Aber welcher Mißbrauch dieses Gedankens, ihn auf den Aufbau einer Stadt anzuwenden und das Wecken auf andere Schlafende zu delegieren. Eine kleine Gruppe kann anders experimentieren als eine große. Rajneeshpuram war schon eine kleine Gesellschaft, und die hat ihr Recht nicht bekommen. Zwischen den Dreizehn des Abendmahles ist "Demokratie" ein Nonsens — aber schon die Apostel­geschichte ist nicht frei von einem despotischen Beiklang.

Wiederum: je mehr die Megamaschine selbst ihren universalistischen Despotismus etabliert — hier die Huxleysche <Schöne Neue Welt> der "sanften" Kontrolle und in den ärmeren Ländern eher die Orwellsche Diktatur des Großen Bruders —, desto bedrohlicher malt sich ängstlichen Geistern ausgerechnet die totalitäre Gefahr, die von jedem dagegengesetzten spirituellen Konzept auszugehen scheint. Manche hatten unterschwellig soviel mit Bhagwan Shree Rajneesh zu schaffen, daß sie sich um die paar tausend freiwillig dort in Rajneeshpuram und in einigen europäischen Zentren versammelten Westler und deren Selbst­bestimm­ung gesorgt haben, als läge das Reich des Bösen plötzlich dort und als wäre der Horror der Selbst­mord­kommune von Jonestown nicht nur eine Blase mehr auf dem Sumpf dieser dekadenten Zivilisation, sondern ihr eigentlicher Kern.

(Einträge zur Elementsuche)
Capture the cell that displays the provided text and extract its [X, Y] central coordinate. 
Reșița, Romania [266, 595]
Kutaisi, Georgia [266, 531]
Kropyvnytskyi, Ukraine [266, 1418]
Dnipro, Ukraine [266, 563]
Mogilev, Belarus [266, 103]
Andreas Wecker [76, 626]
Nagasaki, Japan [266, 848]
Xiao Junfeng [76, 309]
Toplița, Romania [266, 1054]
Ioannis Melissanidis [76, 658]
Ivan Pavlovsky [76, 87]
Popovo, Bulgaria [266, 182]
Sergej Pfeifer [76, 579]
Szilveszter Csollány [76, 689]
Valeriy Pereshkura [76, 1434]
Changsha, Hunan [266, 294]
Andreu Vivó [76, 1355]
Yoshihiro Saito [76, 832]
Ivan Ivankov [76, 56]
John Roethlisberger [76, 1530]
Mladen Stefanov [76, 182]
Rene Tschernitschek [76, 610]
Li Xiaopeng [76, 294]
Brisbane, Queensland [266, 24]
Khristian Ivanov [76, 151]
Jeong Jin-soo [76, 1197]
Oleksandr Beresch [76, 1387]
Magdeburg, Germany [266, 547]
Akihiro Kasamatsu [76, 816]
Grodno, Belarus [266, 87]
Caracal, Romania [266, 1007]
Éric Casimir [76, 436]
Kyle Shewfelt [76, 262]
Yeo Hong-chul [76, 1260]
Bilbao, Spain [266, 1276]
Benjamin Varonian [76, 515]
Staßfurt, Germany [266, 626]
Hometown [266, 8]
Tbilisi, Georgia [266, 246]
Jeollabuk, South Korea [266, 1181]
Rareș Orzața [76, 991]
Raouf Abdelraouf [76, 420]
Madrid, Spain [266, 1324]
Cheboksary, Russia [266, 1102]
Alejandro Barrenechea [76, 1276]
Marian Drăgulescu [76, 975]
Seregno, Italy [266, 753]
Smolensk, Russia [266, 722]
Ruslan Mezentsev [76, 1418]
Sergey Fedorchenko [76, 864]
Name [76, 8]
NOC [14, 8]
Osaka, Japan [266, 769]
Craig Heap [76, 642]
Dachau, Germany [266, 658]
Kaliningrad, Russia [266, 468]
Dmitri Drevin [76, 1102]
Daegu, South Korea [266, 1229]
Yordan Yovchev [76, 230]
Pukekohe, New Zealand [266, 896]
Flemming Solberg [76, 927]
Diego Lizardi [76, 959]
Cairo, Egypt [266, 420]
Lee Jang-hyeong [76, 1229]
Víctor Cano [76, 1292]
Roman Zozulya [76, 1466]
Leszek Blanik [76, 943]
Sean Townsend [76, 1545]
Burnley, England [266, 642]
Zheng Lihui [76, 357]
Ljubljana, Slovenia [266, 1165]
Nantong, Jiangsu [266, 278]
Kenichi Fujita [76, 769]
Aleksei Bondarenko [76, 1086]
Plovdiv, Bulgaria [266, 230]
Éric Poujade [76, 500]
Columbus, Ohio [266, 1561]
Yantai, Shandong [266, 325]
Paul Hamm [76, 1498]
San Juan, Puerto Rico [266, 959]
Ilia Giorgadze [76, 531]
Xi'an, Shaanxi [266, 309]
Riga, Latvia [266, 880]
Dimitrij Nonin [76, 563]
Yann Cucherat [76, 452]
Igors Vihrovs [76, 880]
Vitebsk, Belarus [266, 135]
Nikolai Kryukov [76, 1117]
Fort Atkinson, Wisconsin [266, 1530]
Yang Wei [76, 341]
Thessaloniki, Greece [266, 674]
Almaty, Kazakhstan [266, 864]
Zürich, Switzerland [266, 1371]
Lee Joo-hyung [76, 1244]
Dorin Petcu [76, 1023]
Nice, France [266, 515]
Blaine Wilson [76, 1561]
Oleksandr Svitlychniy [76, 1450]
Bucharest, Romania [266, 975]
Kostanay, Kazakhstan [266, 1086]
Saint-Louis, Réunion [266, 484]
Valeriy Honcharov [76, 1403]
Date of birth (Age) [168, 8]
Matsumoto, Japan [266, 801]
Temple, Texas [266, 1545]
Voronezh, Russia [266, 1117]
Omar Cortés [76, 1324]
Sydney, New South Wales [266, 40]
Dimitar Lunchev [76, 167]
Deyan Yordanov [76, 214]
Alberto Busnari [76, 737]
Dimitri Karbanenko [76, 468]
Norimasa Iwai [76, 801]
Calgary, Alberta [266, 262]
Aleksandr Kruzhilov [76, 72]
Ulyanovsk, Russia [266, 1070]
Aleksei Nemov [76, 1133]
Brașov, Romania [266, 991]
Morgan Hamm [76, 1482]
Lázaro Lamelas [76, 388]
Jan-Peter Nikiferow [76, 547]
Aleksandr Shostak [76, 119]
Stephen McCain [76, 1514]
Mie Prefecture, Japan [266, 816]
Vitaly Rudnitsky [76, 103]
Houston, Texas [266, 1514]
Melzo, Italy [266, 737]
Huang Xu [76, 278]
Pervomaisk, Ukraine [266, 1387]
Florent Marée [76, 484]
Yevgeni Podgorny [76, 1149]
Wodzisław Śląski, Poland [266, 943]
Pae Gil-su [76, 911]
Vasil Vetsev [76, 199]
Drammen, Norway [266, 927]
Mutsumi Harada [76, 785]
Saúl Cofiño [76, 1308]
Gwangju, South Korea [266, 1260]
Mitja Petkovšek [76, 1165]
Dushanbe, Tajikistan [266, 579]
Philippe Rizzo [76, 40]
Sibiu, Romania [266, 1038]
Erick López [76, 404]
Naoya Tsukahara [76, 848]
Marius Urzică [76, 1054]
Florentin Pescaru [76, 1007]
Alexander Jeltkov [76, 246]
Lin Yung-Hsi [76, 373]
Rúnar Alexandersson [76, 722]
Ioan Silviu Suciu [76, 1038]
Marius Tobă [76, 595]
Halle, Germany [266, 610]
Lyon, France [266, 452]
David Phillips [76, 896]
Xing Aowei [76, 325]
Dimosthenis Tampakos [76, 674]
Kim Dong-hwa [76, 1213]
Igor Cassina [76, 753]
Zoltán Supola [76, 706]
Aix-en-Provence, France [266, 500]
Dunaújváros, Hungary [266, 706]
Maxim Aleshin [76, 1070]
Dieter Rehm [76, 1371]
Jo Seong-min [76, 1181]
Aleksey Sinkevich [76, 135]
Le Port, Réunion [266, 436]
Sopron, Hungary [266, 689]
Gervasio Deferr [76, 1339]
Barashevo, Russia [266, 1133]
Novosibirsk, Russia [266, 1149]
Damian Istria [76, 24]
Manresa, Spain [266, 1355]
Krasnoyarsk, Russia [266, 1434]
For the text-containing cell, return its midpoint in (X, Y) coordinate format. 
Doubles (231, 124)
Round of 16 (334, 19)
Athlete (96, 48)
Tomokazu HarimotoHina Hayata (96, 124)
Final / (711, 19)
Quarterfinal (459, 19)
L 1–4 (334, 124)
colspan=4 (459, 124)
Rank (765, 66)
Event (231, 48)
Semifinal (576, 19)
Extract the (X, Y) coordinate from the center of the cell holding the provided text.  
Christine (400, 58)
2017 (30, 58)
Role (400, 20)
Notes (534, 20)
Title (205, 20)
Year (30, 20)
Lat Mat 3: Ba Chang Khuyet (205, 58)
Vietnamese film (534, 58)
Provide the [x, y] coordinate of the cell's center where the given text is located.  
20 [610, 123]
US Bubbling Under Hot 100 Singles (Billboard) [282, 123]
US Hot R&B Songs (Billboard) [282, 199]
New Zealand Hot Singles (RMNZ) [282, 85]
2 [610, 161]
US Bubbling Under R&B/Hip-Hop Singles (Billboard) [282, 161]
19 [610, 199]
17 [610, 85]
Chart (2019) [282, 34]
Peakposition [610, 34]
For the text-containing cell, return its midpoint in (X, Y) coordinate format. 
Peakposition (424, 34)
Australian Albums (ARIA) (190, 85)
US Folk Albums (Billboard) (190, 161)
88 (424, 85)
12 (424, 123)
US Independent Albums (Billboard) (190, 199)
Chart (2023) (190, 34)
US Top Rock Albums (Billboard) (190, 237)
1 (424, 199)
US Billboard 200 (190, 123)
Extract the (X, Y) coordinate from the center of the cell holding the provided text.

## KURZE AUFGABE
Führe den Text über Rajneeshpuram und die Megamaschine im Anschluss an seinen letzten Satz weiter. Die Einträge stehen in keinem Zusammenhang mit dem Text.

## ERGEBNIS
Selbst die schlimmste denkbare Entwicklung in Rajneeshpuram hätte dem, was die Vereinigten Staaten apokalyptisch zu bieten haben, nicht viel hinzugefügt.

Es gibt da eine gemeinsame Voraussetzung der Sektenpfarrer und der linken "Emanzipatoren": ihren festen Glauben an die Verführbarkeit der kleinen Männer und kleinen Frauen, die sie doch gern weiter unter ihrer eigenen seelsorgerischen Zuständigkeit hätten. Es gibt den festen Betreuerglauben an die Unaufhebbarkeit der Subalternität des Menschen durch ihn selbst. Nach manchen Zwangsvorstellungen hätte noch ein Johannes seine Autonomie verspielt, als er sich Jesus anschloß. Sie meinen, den Pluralismus der fürs Ganze blinden Sonder­interessen "kritischrationalistisch" in Schutz nehmen zu müssen gegen die finsteren Theokraten von Platon bis Hegel. Nur keine Gesamtsicht, nur keine übergreifende Ordnung, gar für das linke kritische Individuum!

458


Ich las ein Büchlein spätfrankfurterischer Linker aus Freiburg (aber die "Frankfurter" Benjamin, Fromm und Marcuse müßten ihnen auch schon ziemlich suspekt sein) — da bricht direkt die Paranoia aus. Wegen der drohenden bhagwanesischen "Diktatur der Freundlichkeit" (so der Buchtitel) überlegen sie sich, wieder auszuwandern wie einst die Lehrer wegen des Nazismus. Daß der Bhagwan nicht etwa Euer Schatten ist, wie Ihr ihn seht?! Daß Ihr nicht etwa Angst um Eure cartesianische Festung habt, nicht etwa präventiv das Zusammengezogene Eurer Existenz verteidigt?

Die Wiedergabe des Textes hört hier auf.